Bitcoin (BTC) kicked off the U.S. trading week with gains, moving above $27,000 from as low as $25,800 late on Friday.
The largest cryptocurrency by market capitalization was recently trading at around $27,350, up roughly 1.6% in the past 24 hours, according to CoinDesk data. After dipping below $26,000 on Friday, bitcoin had hovered below the $27,000 mark until late Sunday.
Edward Moya, senior market analyst at foreign exchange market maker Oanda, suggested in a Monday note that upcoming debt ceiling talks will “tell us a lot if investors believe bitcoin can behave more of a safe-haven despite all the regulatory uncertainty."
“Bitcoin seems poised to stay in a range, but if risk aversion triggers a de-risking moment, we could see selling pressure extend below last week’s low,” Moya wrote.
Ether (ETH), the second-largest cryptocurrency by market capitalization, rose more than 1% to hover around $1,830 Monday afternoon. Among other digital assets, LDO, the governance token for the liquid staking platform Lido, surged 11% to trade at $2.15, while indexing protocol The Graph's GRT token jumped more than 12% to trade at $0.12.
The CoinDesk Market Index (CMI), which measures overall crypto market performance, was up roughly 1.8% for the day.
Investors have been weighing the low liquidity of late in crypto markets, with market makers Jane Street and Jump Crypto last week retreating from crypto trading in the U.S. due to regulatory uncertainty. Crypto data firm Kaiko’s report on Monday showed that BTC’s 1% market depth – a gauge that measures liquidity conditions – dropped 4% over the past month, while ETH’s slid 2%. Altcoin liquidity suffered even worse, down roughly 17% on a monthly basis.

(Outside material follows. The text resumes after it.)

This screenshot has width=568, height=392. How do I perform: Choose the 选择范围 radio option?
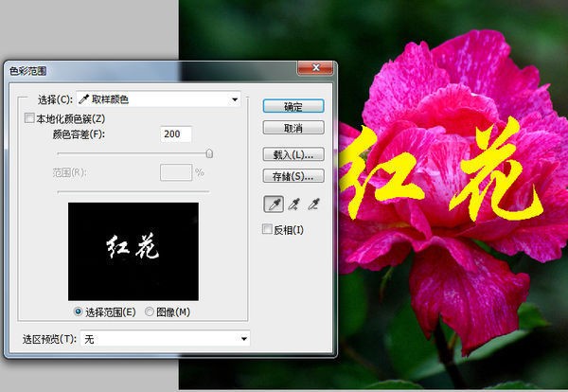(79, 312)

“Due to the dire state of the stock market, institutional and professional investors no longer have access to the excess liquidity they would usually allocate to invest in the crypto market,” Sheraz Ahmed, managing partner at blockchain consultancy Storm Partners, told CoinDesk.
Equity markets turned green on Monday, with the S&P 500 closing higher by 0.3% and the tech-heavy Nasdaq up just shy of 0.7%. The Dow Jones Industrial Average (DJIA) edged ahead by 0.1%.
In bond markets, the note on the 2-year Treasury yield remained little changed at 4.00% Monday, while the 10-year Treasury yield rose 3 basis points to 3.50%. Greg Cipolaro, global head of research at bitcoin-focused investment firm NYDIG, pointed out in a Friday research note that yield curve inversions similar to the current one have more often than not indicated a recession in the next 12 months.
Investors this week across the board will be eyeing several economic readings for indications of a slowdown, including U.S. monthly retail sales and housing data.
“Recessions are inevitabilities of the economic cycle, and while predicting them is no easy feat, how markets and asset prices respond will likely be determined by the fiscal and monetary response to the slowdown,” Cipolaro wrote. “Risk assets are already well off their highs, so there is reason to believe that a recession might not be as deleterious to financial markets given that we have already come through a significant correction,” he added.